Thank you for a timely submission. I couldn’t help but to reflect back to the early 1990’s, when I worked at the MIT AI Lab. I was fortunate enough to know Fanya Montalvo, who wrote extensively about barriers to women at the AI Lab. I recall thinking that this problem, surely, would be solved in a few years. Unfortunately, I was wrong, and worse has come to pass.
I have worked very hard over the last seven years to recruit and keep female and minority students in all of my Computer Science classes, but especially in my AP classes. After all: Science thrives on diversity. But, of all of the challenges that I confront on a daily basis, I honestly believe the question of diversity is the most difficult, but the most promising. And you’re right: it’s not the teacher in the classroom (usually). It is systemic, it is cultural.
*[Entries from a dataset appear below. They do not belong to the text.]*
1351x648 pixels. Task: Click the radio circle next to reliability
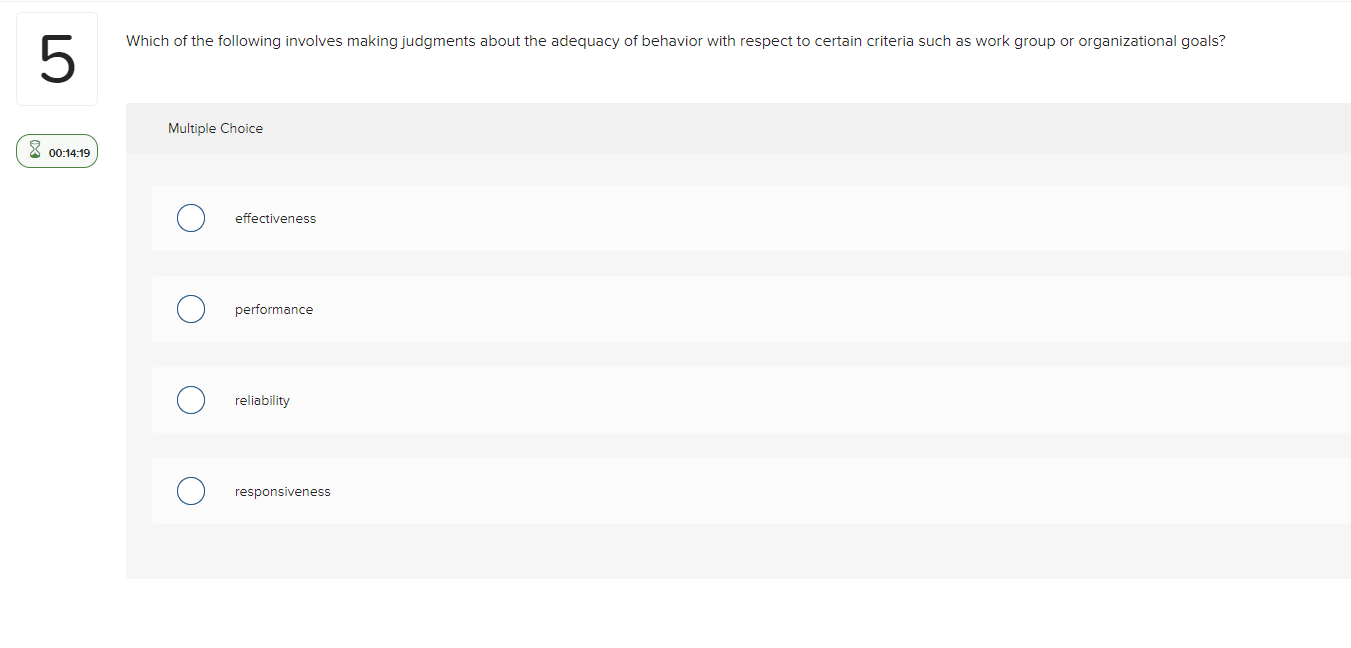[x=191, y=400]
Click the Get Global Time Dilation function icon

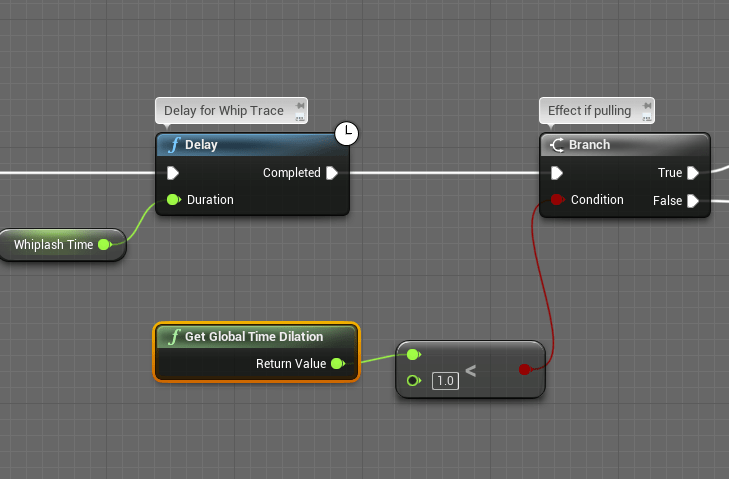coord(174,336)
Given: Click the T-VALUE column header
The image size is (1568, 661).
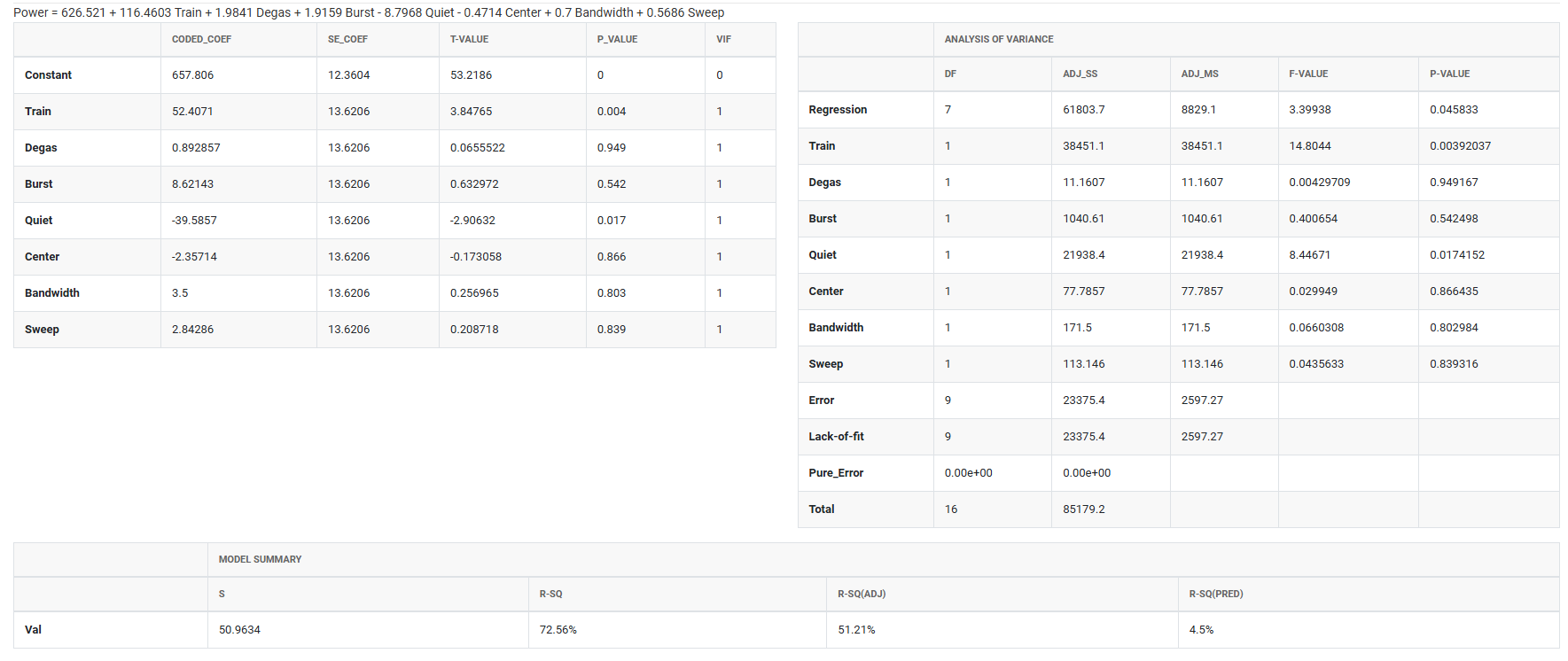Looking at the screenshot, I should [469, 40].
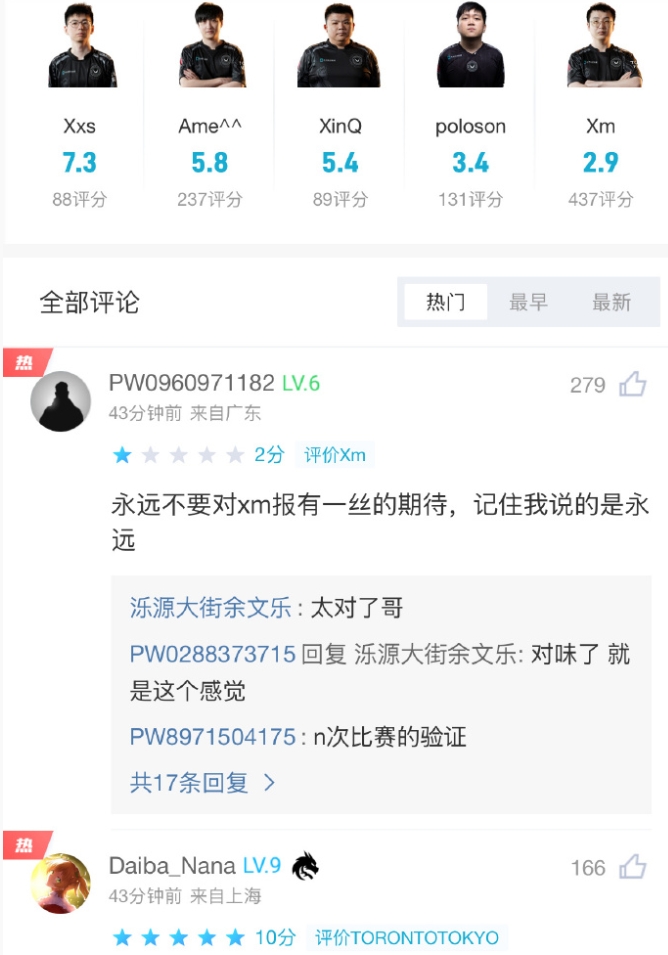
Task: Like Daiba_Nana's comment with thumbs-up
Action: pyautogui.click(x=632, y=867)
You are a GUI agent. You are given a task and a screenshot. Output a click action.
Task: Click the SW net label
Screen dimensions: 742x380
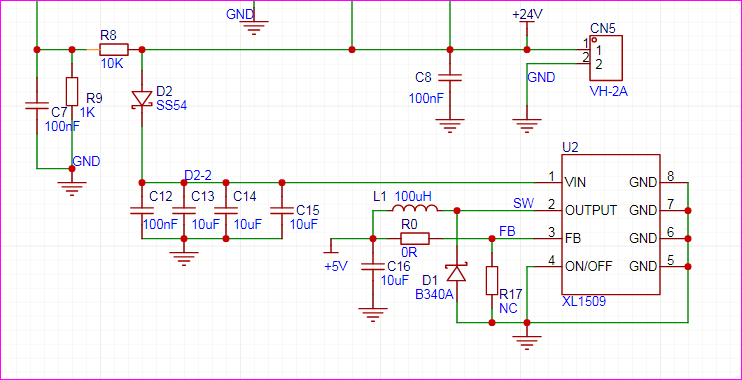pyautogui.click(x=523, y=203)
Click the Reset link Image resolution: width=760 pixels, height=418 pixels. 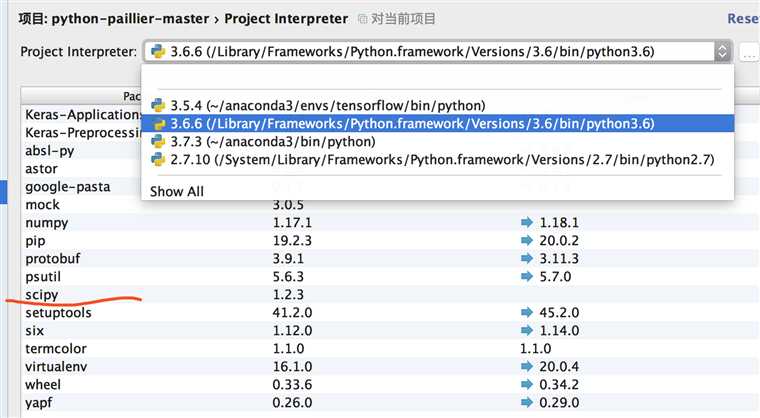(742, 19)
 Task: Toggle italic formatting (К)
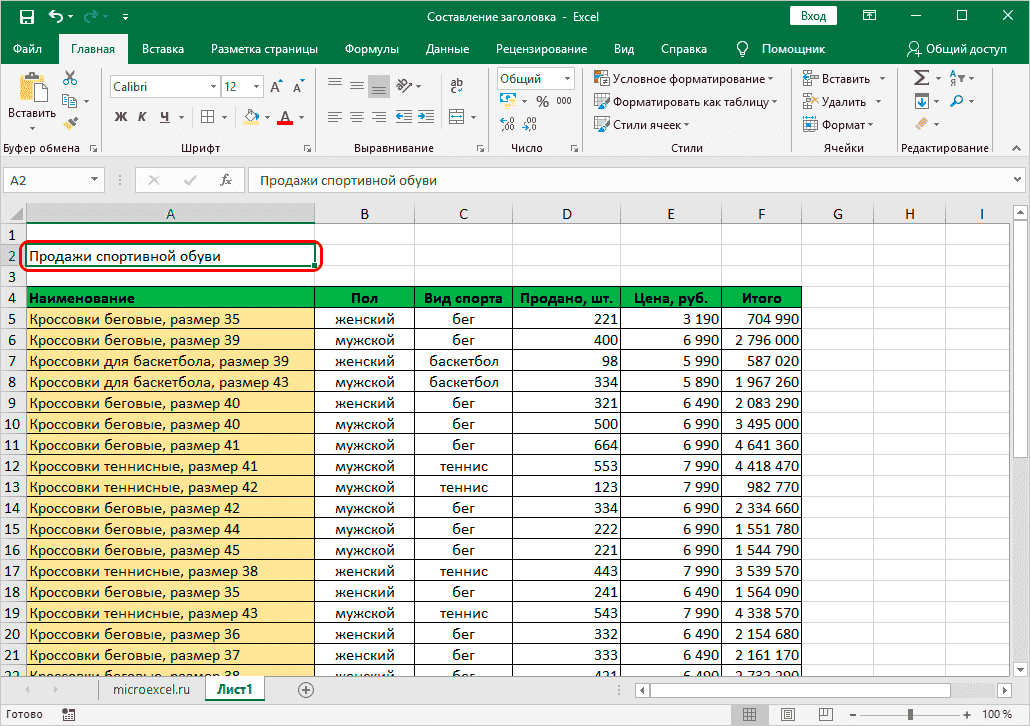(x=143, y=117)
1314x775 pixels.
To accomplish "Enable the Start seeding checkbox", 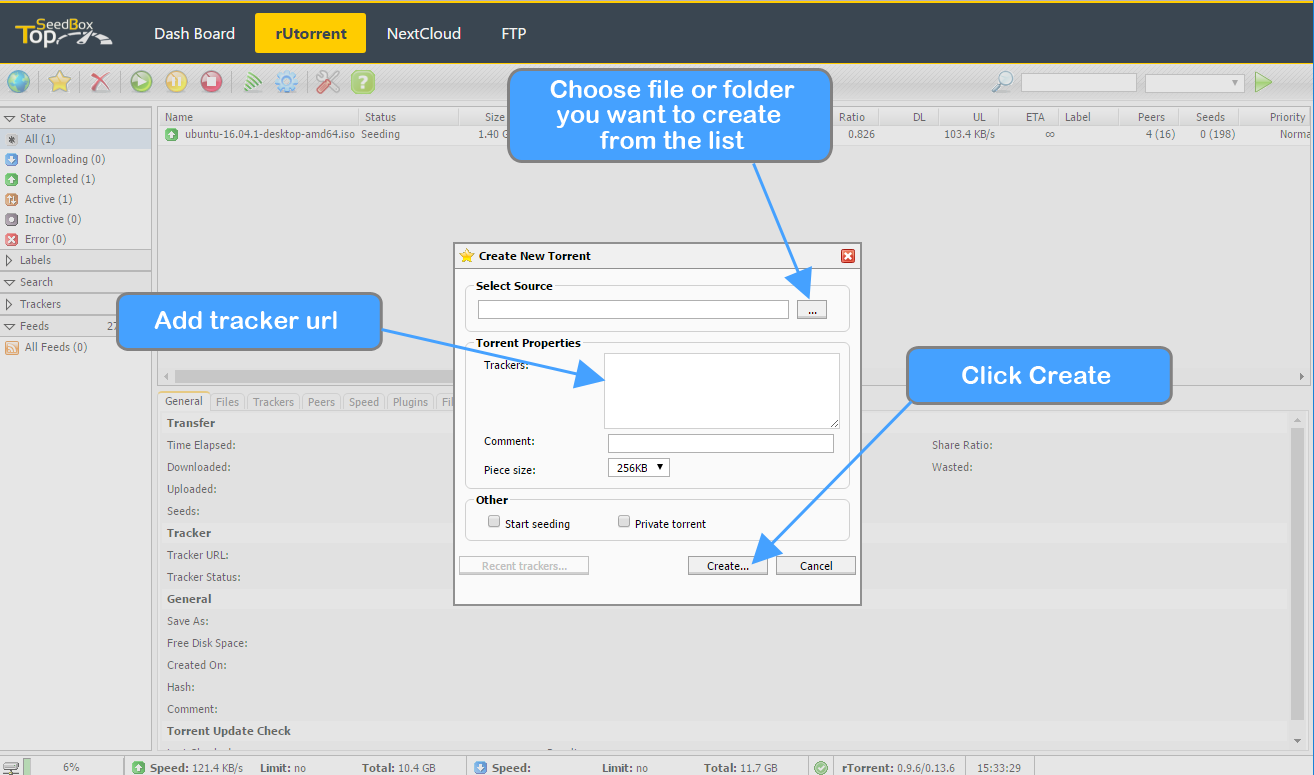I will point(494,522).
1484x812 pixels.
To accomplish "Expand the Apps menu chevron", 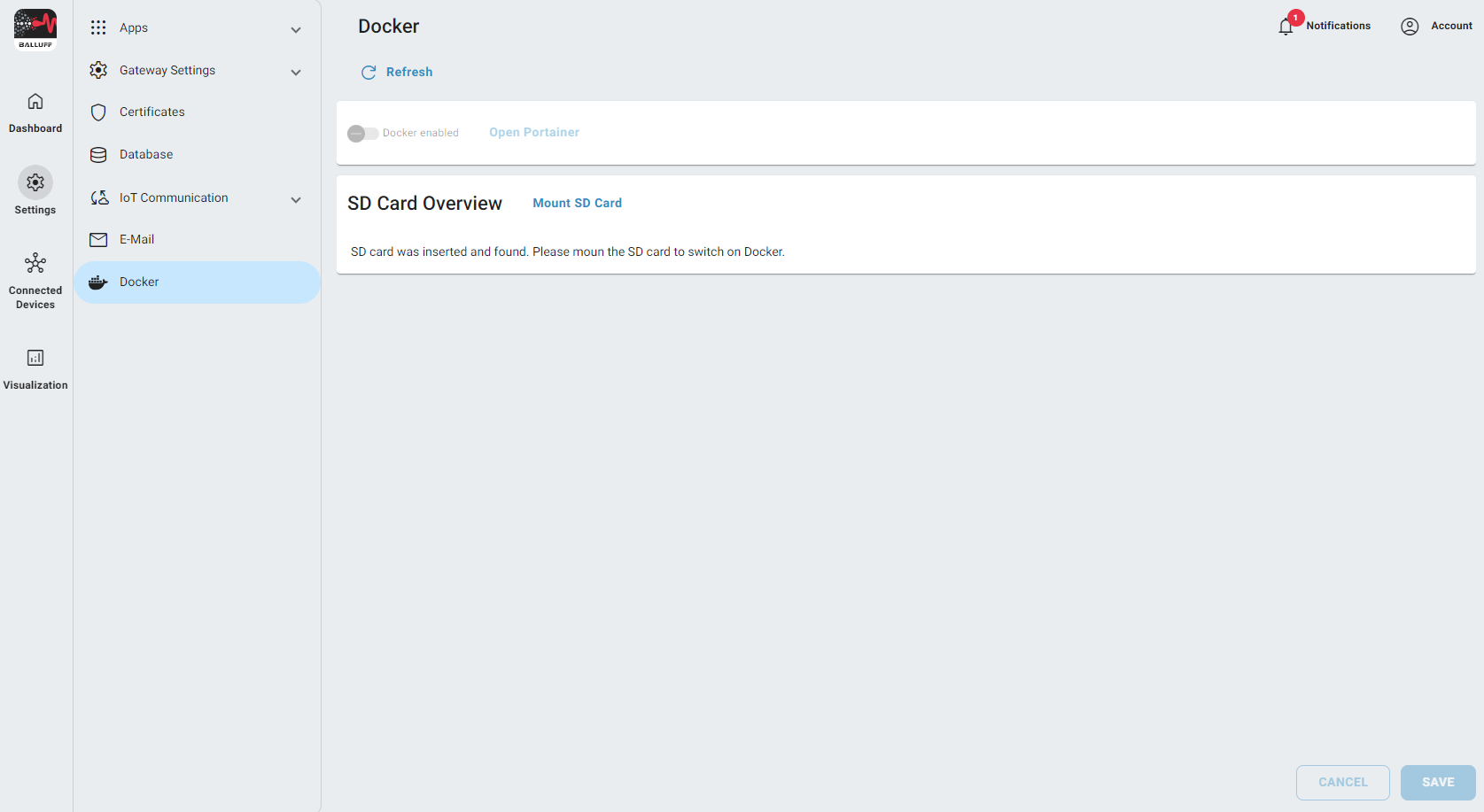I will 296,30.
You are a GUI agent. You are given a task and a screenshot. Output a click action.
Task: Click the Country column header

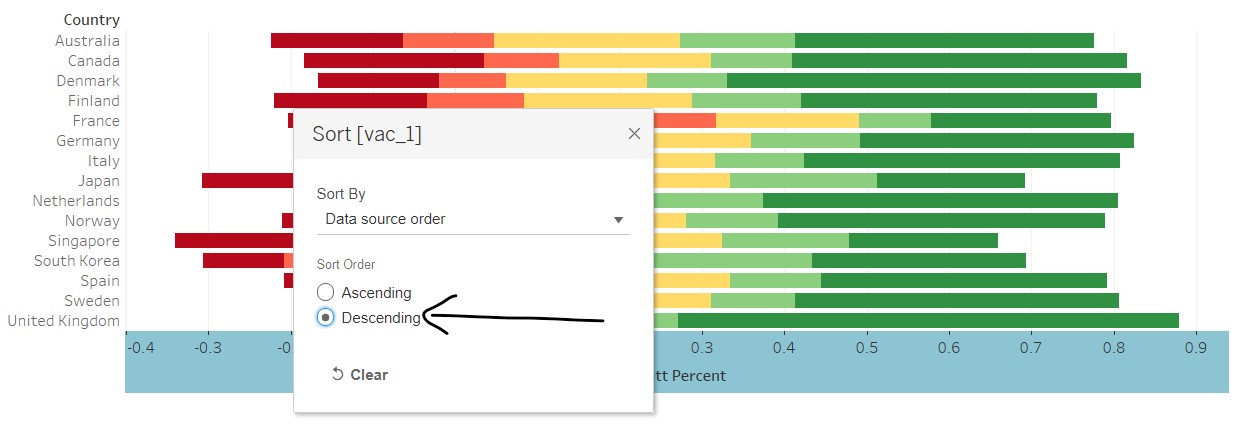(91, 20)
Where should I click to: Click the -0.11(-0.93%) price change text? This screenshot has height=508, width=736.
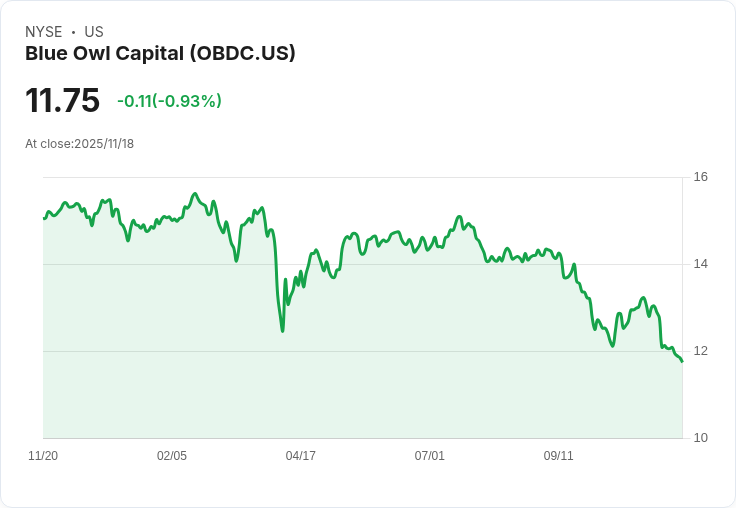tap(169, 101)
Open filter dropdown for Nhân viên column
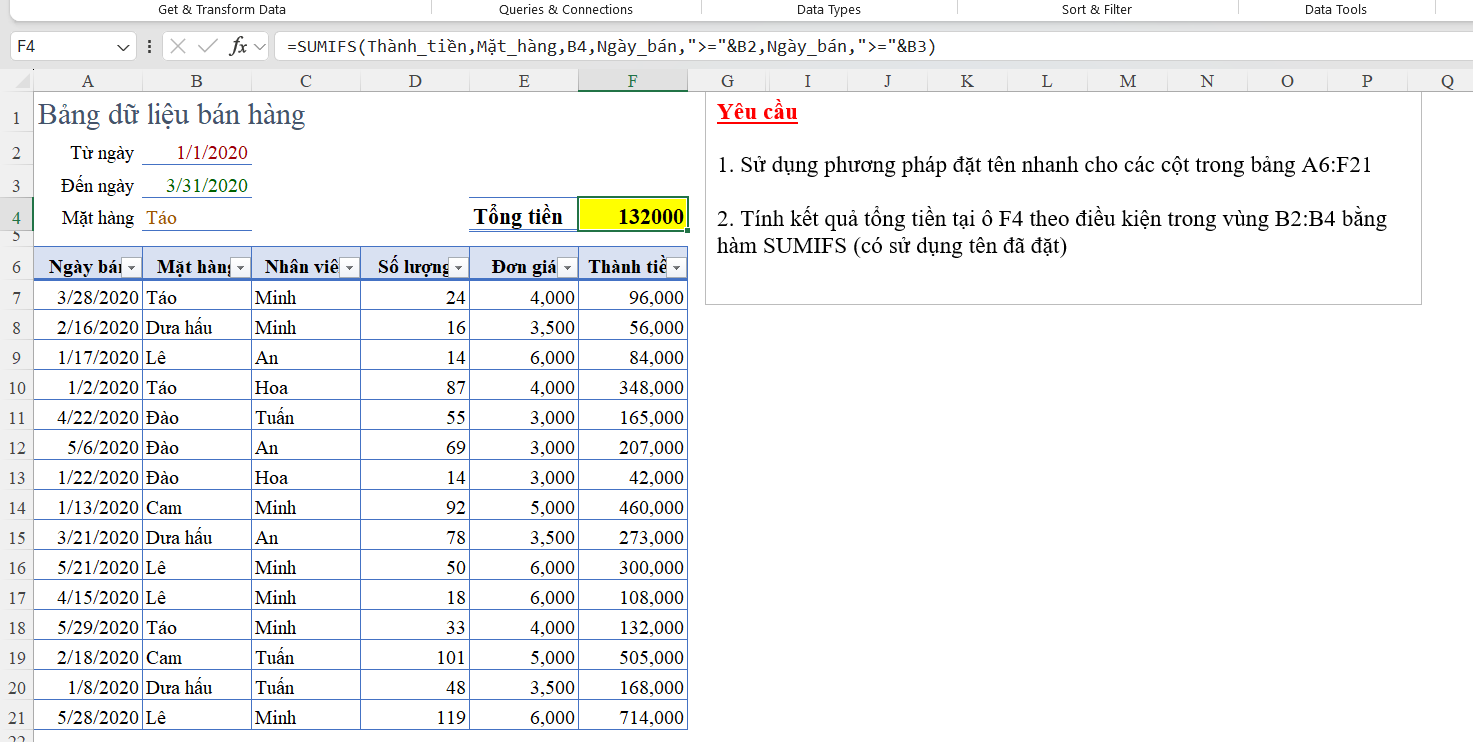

American culture clings onto this stereotype of computing and mathematics that is embarrassing and counterproductive.
I teach in what you described as a “high-end Public School.” A big part of my job is promoting Computer Science as part of the school “leadership.” So often discussions of access, getting more students into the AP program, focus on African American, Hispanic, and non-white students. Whenever I bring up the lack of female students in Computer Science (and Mathematics) the point is tacitly dismissed; after all, female students are invisible under the finely-crafted No Child Left Alive law.
Because this problem is cultural, appeals to logic and rational thought will fail. We need, as a community, to change the perception of the “man in the street.” Unfortunately, few, if any, of us are skilled in the art of public opinion.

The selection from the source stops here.